Hanya menyisakan aku dan rasa cemas milikku.

Ia duduk di kursi samping kemudi. Menatapku dalam diam dengan kekuasaan yang mematikan. kecemasanku sungguh jahat. Beberapa kali aku ingin menepi dan melemparkannya keluar di pinggir jalan sepi penuh bau sampah dan debu kering yang mengerak di tepi trotoar. Tapi, sebelum aku sanggup untuk melakukannya, dia akan tetap memandangiku. Menggugurkan segala keberanian dan keinginan untuk menghela damai.

Jadi, seperti itu perjalanan pulangku akan berlangsung. Tetap merokok sembari memutar lagu-lagu tenang dengan volume kencang. Berharap tidak ada perbincangan yang cukup mengesalkan. Karena, hanya dalam perjalanan ini setidaknya aku dan rasa cemas milikku tidak melakukan interaksi apapun. Aku yakin nanti ketika roda mobil ini berhenti dan aku membuka pintu, dia akan menerkamku, menciumi setiap inci tubuhku. Dia membercintaiku. Memperkosaku dalam tatanan angkasa yang tak pernah kunjung selesai di barisan logika.

Aku pernah bertanya padanya, sebenarnya apa maunya. Rasa cemas itu hanya menjawab bahwa dia ingin aku merasa bersalah. Ketika mendengar jawabannya, aku hanya tertawa kecil dan membenarkan posisi kacamataku yang melorot karena minyak di hidung yang berlebih. Aku akan menghabiskan tiga lagu untuk menjelaskan betapa aku telah merasa bersalah dan tentu saja merasa kalah sepanjang perjalanan pulang.

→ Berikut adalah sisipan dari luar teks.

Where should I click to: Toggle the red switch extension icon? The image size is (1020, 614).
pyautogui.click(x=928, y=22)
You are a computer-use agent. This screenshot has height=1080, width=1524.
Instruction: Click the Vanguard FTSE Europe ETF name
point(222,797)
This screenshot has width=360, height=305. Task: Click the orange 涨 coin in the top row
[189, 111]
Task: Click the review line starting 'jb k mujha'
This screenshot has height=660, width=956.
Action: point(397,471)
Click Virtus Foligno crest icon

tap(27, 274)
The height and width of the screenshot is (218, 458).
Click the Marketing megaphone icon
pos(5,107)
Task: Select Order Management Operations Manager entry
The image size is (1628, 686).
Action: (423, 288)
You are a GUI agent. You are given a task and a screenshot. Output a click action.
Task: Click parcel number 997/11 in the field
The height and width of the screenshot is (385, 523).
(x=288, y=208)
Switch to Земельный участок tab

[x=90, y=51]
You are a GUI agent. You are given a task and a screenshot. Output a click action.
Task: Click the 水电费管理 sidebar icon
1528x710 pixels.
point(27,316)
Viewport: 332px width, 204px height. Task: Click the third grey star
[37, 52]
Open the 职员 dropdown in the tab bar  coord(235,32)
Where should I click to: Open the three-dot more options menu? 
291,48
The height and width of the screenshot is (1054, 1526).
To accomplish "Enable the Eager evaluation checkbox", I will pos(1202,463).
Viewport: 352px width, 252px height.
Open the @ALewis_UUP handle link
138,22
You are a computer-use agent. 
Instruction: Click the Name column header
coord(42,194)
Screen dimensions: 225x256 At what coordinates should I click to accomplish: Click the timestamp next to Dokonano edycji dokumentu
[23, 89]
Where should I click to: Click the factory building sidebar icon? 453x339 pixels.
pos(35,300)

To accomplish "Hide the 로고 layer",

“Kalau begitu tabrakkan saja mobil ini pada pohon, gedung, atau pembatas jalan! Rasa bersalah tak cukup untukmu menebus kesalahanmu! Selagi kau masih bernafas, kau akan terus menerus melakukan kesalahan! Kau akan terus menerus menyiksa orang-orang lain!” teriaknya keras-keras. Tepat ketika sinyal ponselku hilang dan lagu yang kuputar berhenti sementara.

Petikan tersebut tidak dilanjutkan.